Vestibular incisions The vestibular incision can be used for standard fracture fixation techniques or in conjunction with endoscopically assisted surgical techniques.
The ramus and condyle region can be exposed via an intraoral approach by extending the standard vestibular incision in a superior direction up the ascending ramus. The incision can be altered depending on the area of the ramus/condylar process that needs exposure and treatment.
Oral contamination is not a contraindication for an intraoral incision.
Restricted access and contamination In complex fractures including comminuted and avulsive fractures that require the placement of load-bearing reconstruction plates, a transfacial/extraoral approach can provide better access to treat the injury.
Sensory buccal nerve The sensory buccal nerve crosses the upper anterior rim of the mandibular ascending ramus in the region of the coronoid notch. It is usually below the mucosa running above the temporalis muscle fibers. When the posterior vestibular incision is carried sharply along the bony rim, the buccal nerve is at risk of transsection resulting in numbness in the buccal mucosal region. Therefore, to protect the nerve, the posterior incision is to be extended bluntly as soon as the lower coronoid notch is reached.
This photograph shows the sensory buccal nerve.
Buccinator muscle The lateral mucogingival vestibular incision transsects the lower attachment of the buccinator muscle. Stripping the mucoperiosteal flap laterally dislocates the lower border of the muscle. To reattach the muscle, the sutures for wound closure in the lateral vestibular should not only be superficial. The suture should catch all layers (mucosa and muscle) as a safeguard for muscle reattachment.
Reminder: The buccinator muscle belongs to the mimic muscle system and has a unique functional structure allowing for a movement comparable to a peristaltic motion. The deep fibers run in parallel bundles from the modiolus to the pterygomandibular raphe at the level of the occlusal plane (intercalar region) and account for the buccinator mechanism building up a ridge towards the occlusal plane. Its detachment can result in an impaired bolus transport out of the buccal space which is troublesome for the patient. The buccinator is innervated by the motor buccal branch of the facial nerve.
2. Vestibular incision
Unless contraindicated, infiltrate the area with a local anesthetic containing a vasoconstrictor.
Make an incision through the mucosa in the vestibule approximately 5 mm away from the attached gingiva (in the mucogingival junction), extending up the external oblique ridge.
3. Exposure of fracture
The lateral surface of the ramus and condylar process is exposed in a subperiosteal plane to visualize the fracture. Right-angled retractors and fiberoptic lighting would facilitate this procedure. The fracture must be reduced adequately before fixation is applied. The fixation can be done either by transbuccal or right-angled instrumentation.
The surgeon has the option of treating the fracture through the intraoral approach under direct vision or may opt for endoscopic assistance.
The image shows a clinical example of the transbuccal trocar instrumentation to reduce and fix a fracture of the condylar process.
4. Option: using an endoscope
Creation of optical cavity The incision is very similar to the standard incision used to approach the ramus and condyle unit. Surgeon preference for a smaller incision is acceptable.

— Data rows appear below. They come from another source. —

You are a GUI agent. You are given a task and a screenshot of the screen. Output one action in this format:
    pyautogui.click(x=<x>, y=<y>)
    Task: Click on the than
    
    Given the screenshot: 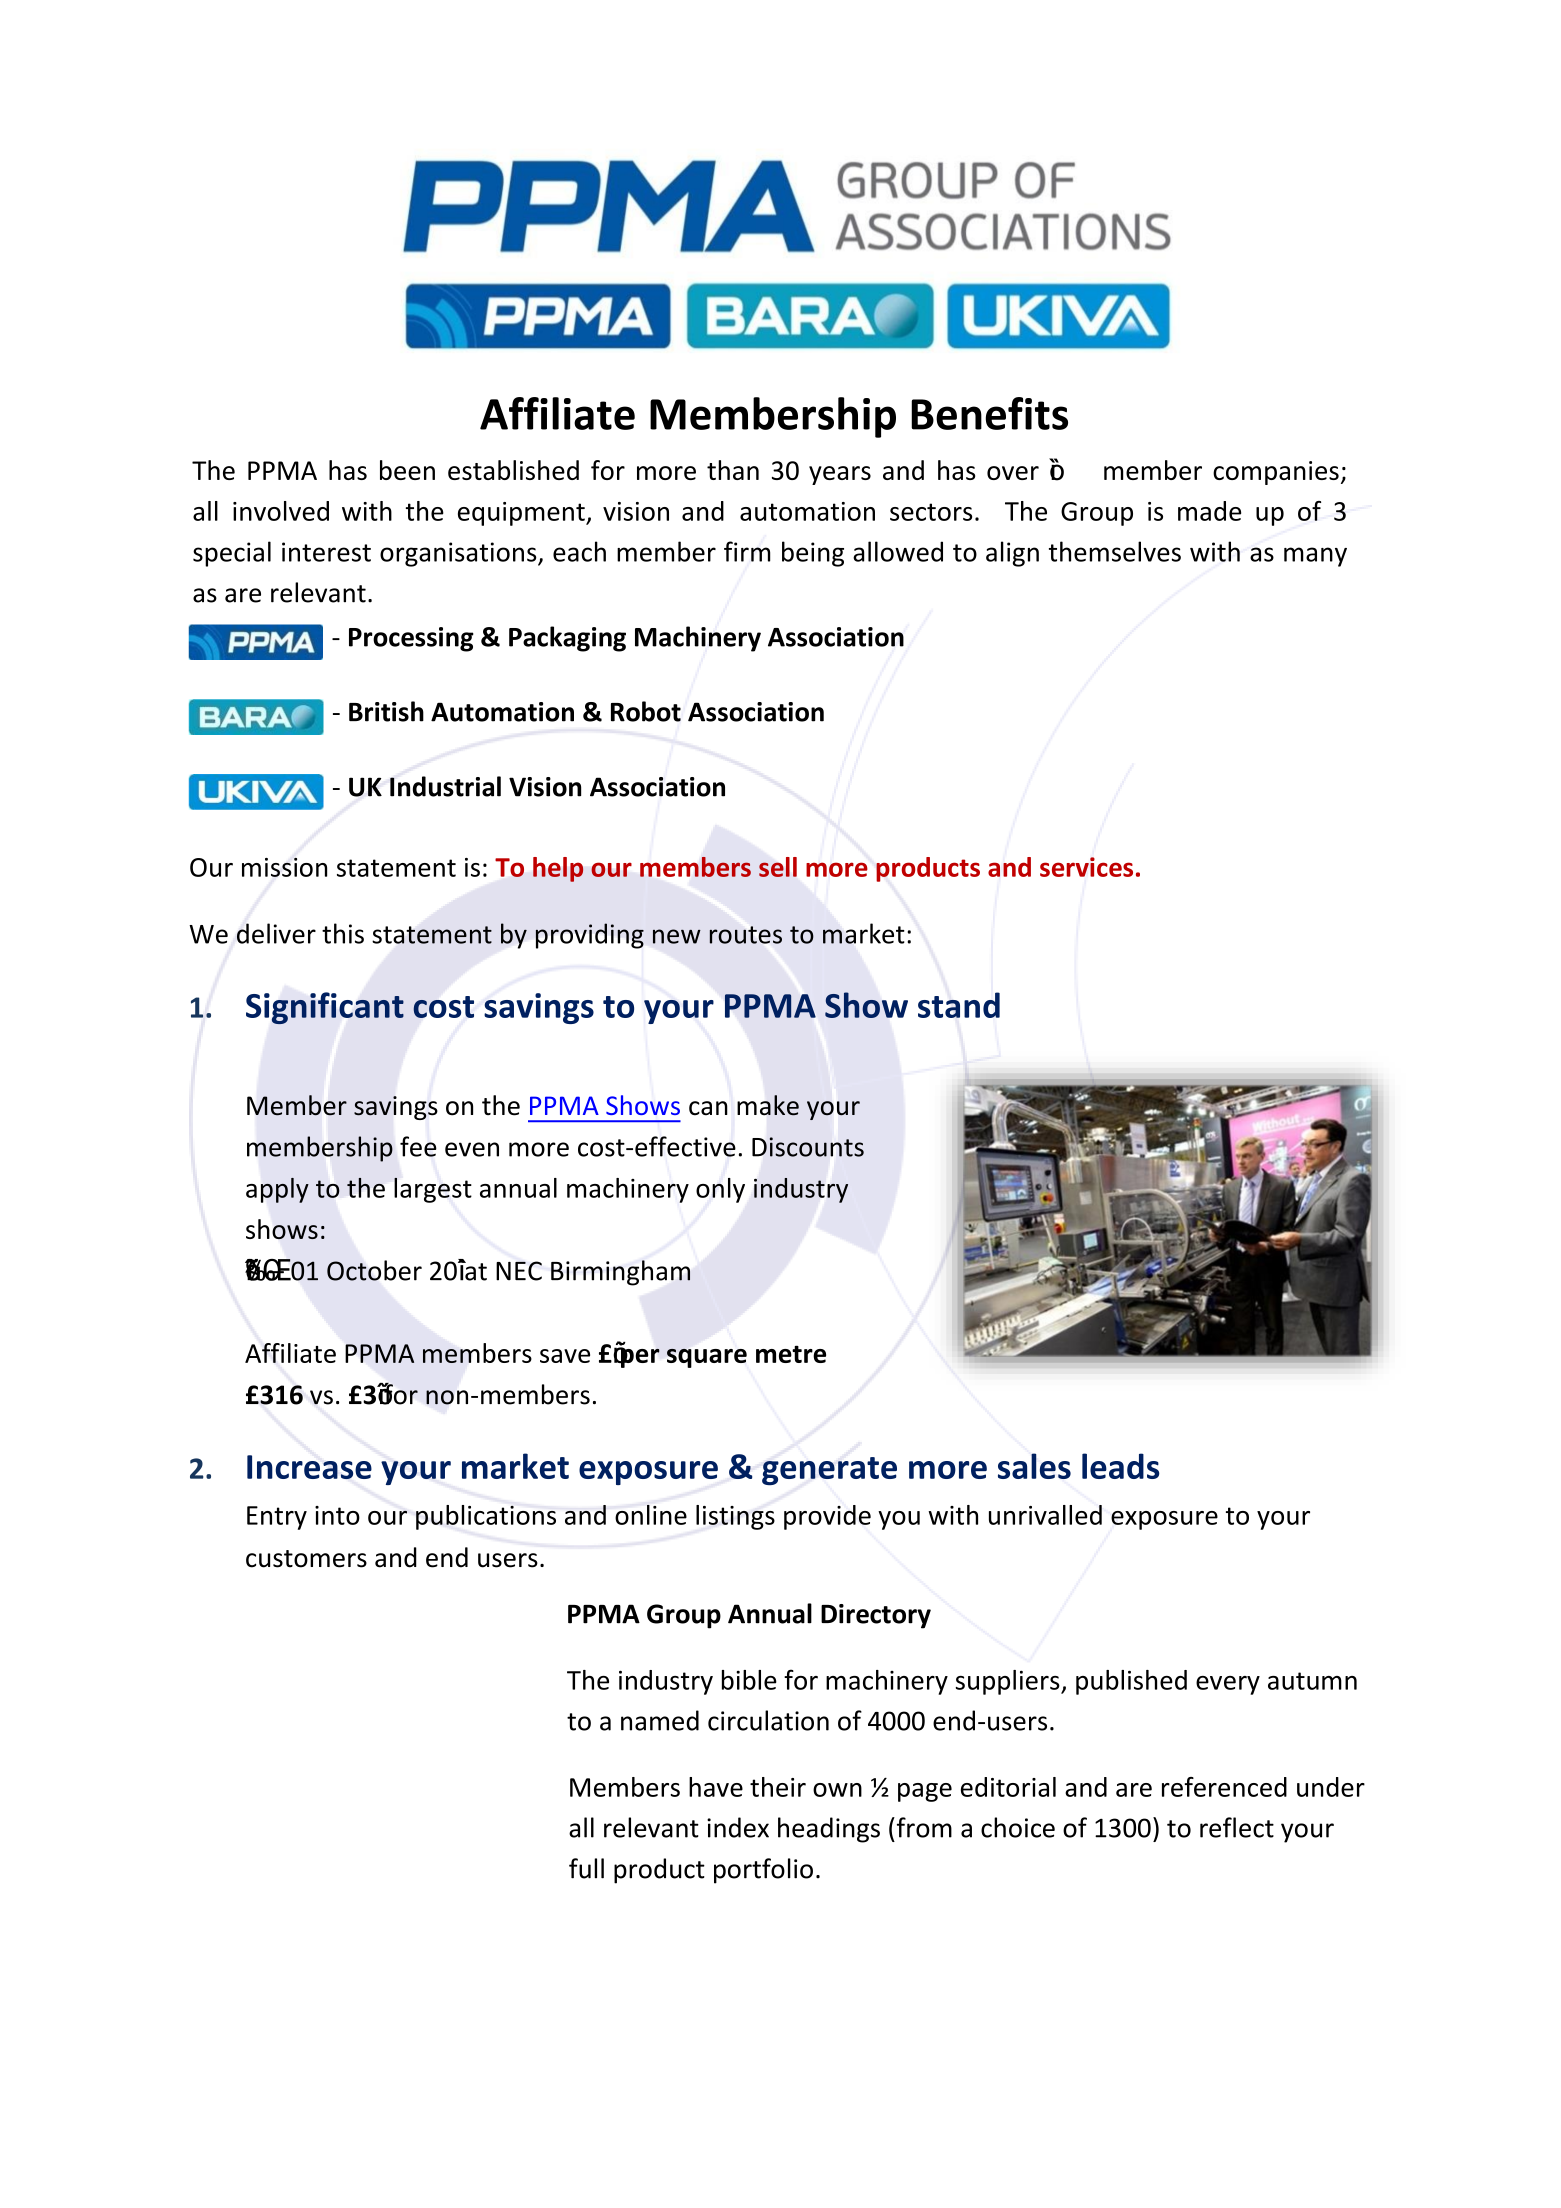 What is the action you would take?
    pyautogui.click(x=733, y=470)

A specific instrumentation is recommended in order to facilitate the endoscopically assisted condylar fracture treatment. Create the optical cavity for the endoscope by elevating the periosteum of the ascending ramus towards the condylar region. Stop the dissection once you have reached the fracture line. Dissection beyond the fracture line will be completed after introduction of the endoscope.
Insertion of the optical retractor After assembly of the optical retractor to its handle, insert and place it around the posterior border of the ramus.
Insertion of the endoscope Insert the endoscope through the optical retractor up to the fracture line.
Dissect over the condylar fragment Using the periosteal elevator dissect under endoscopic visualization over the condylar fragment. Care should be taken near the inferior border of the capsule so as not to violate the joint space.
Intraoperative endoscopic view.
Pitfall: dissection under the proximal fragment It is a common mistake to dissect under the medial side of the proximal fragment with the periosteal elevator if there is a lateral override of the condylar fracture fragment.
In order to avoid this, the surgeon needs to carefully assess the fracture on the preoperative x-ray or CT scan and visualize the fracture directly with the endoscope.
Pearl: condylar fracture fragment initially in medial displacement If the condylar fracture fragment is initially medially displaced, the surgeon must bring the fragment into a lateral position in order to complete the dissection for the osteosynthesis. This may be a highly demanding procedure.
5. Wound closure
Closure of the intraoral incision After thoroughly irrigating the wound and checking for hemostasis the incision is closed using interrupted or running resorbable sutures.
Surgical dressing An elastic pressure dressing covering the ramus/condylar process region helps support the soft tissues and prevent hematoma formation.